Menko AHY Instruksikan Proyek Sekolah Rakyat di Kulonprogo Senilai Rp214 Miliar Dipercepat
KULONPROGO, iNews.id – Menteri Koordinator (Menko) Bidang Infrastruktur dan Pembangunan Kewilayahan, Agus Harimurti Yudhoyono (AHY), meninjau langsung proyek pembangunan Sekolah Rakyat di Kalurahan Gulurejo, Kapanewon Lendah, Kabupaten Kulon Progo, Jumat (24/4/2026). AHY meminta pengerjaan dipercepat agar sekolah tersebut bisa beroperasi pada tahun ajaran baru Juli mendatang.
Kedatangan AHY disambut oleh Bupati Kulon Progo Agung Setyawan, Wakil Bupati Ambar Purwoko, Kapolres AKBP Ridho Hidayat, serta Kepala Satker Pelaksanaan Prasarana Strategis DIY, Haryo Satriyawan.
Begitu tiba di lokasi, AHY langsung meninjau beberapa blok bangunan dan mendengarkan paparan teknis terkait progres pembangunan sekolah yang mencakup jenjang SD hingga SMA/SMK tersebut. Ia menegaskan bahwa timeline pengerjaan harus selesai pada Juni 2026.
“Pembangunannya perlu didorong dan dipercepat. Kami masih optimistis bisa mengejar timeline Juni agar di bulan Juli sudah bisa dimanfaatkan untuk menerima siswa pada tahun ajaran baru,” ujar AHY.
Untuk mencapai target tersebut, AHY mendorong pihak pelaksana untuk menambah jumlah tenaga kerja guna mengatasi kendala keterlambatan progres yang sempat terjadi.

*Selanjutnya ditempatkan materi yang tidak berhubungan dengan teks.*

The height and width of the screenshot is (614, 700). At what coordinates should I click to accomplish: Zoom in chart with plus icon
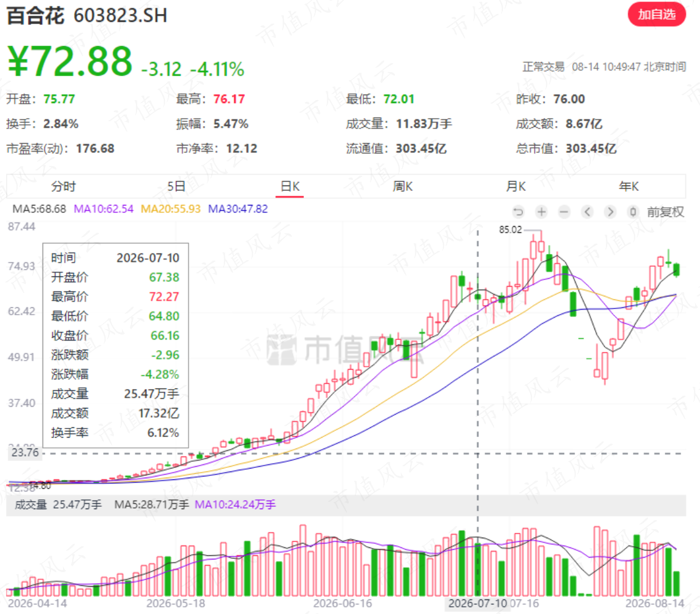click(x=542, y=212)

Proyek Sekolah Rakyat ini dibangun di atas lahan seluas 7,1 hektare dengan total anggaran mencapai Rp214 miliar. Sekolah ini dirancang khusus untuk menampung 1.080 pelajar dari keluarga kurang mampu, terutama yang masuk dalam kategori desil 1 dan 2.
Menariknya, seluruh siswa tidak hanya mendapatkan pendidikan gratis, tetapi juga disediakan asrama dengan fasilitas lengkap. Program ini diharapkan menjadi motor penggerak untuk memutus rantai kemiskinan melalui akses pendidikan berkualitas.
"Semoga sekolah ini bisa mencetak anak-anak yang unggul secara prestasi. Saat lulus, mereka diharapkan bisa melanjutkan ke pendidikan lebih tinggi atau langsung terserap ke lapangan kerja," kata AHY.
Kendala Tenaga Kerja
Kepala Satker Pelaksanaan Prasarana Strategis DIY, Haryo Satriyawan menjelaskan, ketersediaan tenaga kerja menjadi kendala utama saat ini. Saat ini terdapat 840 pekerja di lapangan, berkurang dari jumlah sebelumnya yang mencapai 930 orang sebelum libur Lebaran.
“Kami upayakan agar jumlah pekerja bisa kembali naik menjadi 925 orang agar target pembangunan Juni selesai bisa tercapai,” kata Haryo.
Pihak kementerian Pekerjaan Umum (PU) terus melakukan pengawasan ketat agar spesifikasi bangunan tetap terjaga meskipun pengerjaan dilakukan dengan tempo yang lebih cepat.